Elon Musk said on Monday ​that SpaceX has acquired his artificial-intelligence startup xAI in a record-setting deal that unifies Musk’s AI and space ambitions by combining the rocket-and-satellite company with the maker of the Grok chatbot. The deal, first reported by Reuters last week, represents one of the most ambitious tie-ups in the technology sector yet, combining a space-and-defense contractor with a fast-growing AI developer whose costs are largely driven by chips, data centers and energy.

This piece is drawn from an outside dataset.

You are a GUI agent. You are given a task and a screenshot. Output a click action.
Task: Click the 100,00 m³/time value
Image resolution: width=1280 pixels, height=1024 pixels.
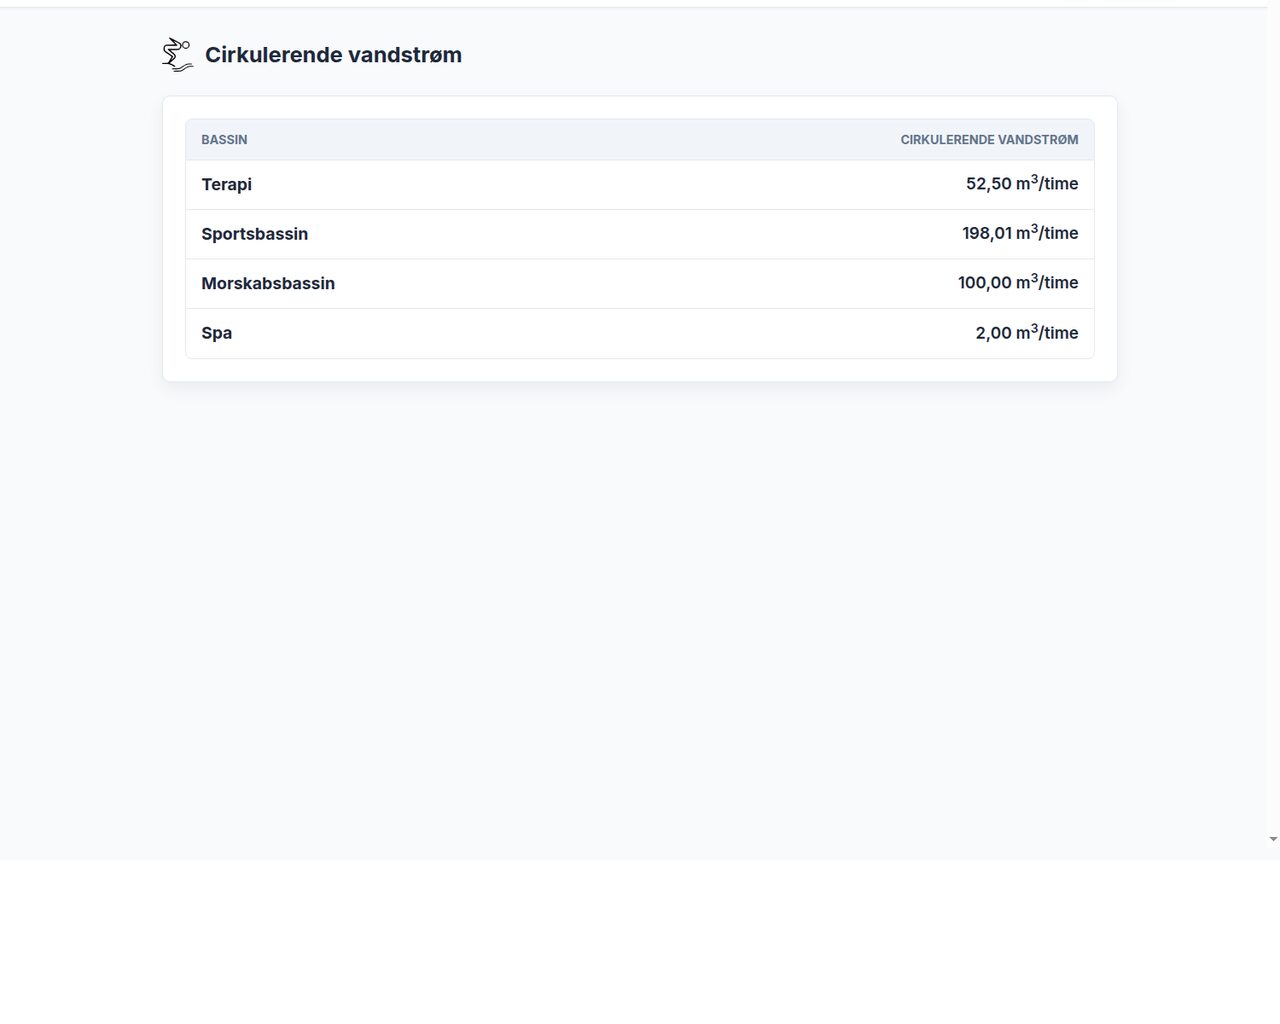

It could also bolster SpaceX’s data-center ambitions as Musk competes with rivals like Alphabet’s Google, Meta, Amazon-backed Anthropic ‌and OpenAI in the ‌AI sector.
The transaction values SpaceX at $1 trillion, and ‌xAI ⁠at $250 ​billion, according ‌to a person familiar with the matter.
“This marks not just the next chapter, but the next book in SpaceX and xAI’s mission: scaling to make a sentient sun to understand the Universe and extend the light of consciousness to the stars!” Musk said. The purchase of xAI sets a new record for the world’s largest M&A deal, a distinction held for more than 25 years when Vodafone bought Germany’s Mannesmann in a hostile takeover valued at $203 billion ⁠in 2000, according to data compiled by LSEG. The combined company of SpaceX and xAI is expected to price shares ‌at about $527 each, another person familiar with the matter said. ‍SpaceX was already the world’s most ‍valuable privately held company, last valued at $800 billion in a recent insider share sale. ‍XAI was last valued at $230 billion in November, according to the Wall Street Journal. The merger comes as the space company plans a blockbuster public offering this year that could value it at over $1.5 trillion, two people familiar with the matter said.
SpaceX, xAI and Musk did not immediately respond ​to requests for comment.
The deal further consolidates Musk’s far-flung business empire and fortunes into a tighter, mutually reinforcing ecosystem – what some investors and analysts informally ⁠call the “Muskonomy” – which already includes Tesla, brain-chip maker Neuralink and tunnel firm the Boring Company. The world’s richest man has a history of merging his ventures together. Musk folded social media platform X into xAI through a share swap last year, giving the AI startup access to the platform’s data and distribution. In 2016, he used Tesla’s stock to buy his solar-energy company SolarCity.
The agreement could draw scrutiny from regulators and investors over governance, valuation and conflicts of interest given Musk’s overlapping leadership roles across multiple firms, as well as the potential movement of engineers, proprietary technology and contracts between entities.
SpaceX also holds billions of dollars in federal contracts with NASA, the Department of Defense and intelligence agencies, which all have some authority ‌to review M&A transactions for national security and other risks.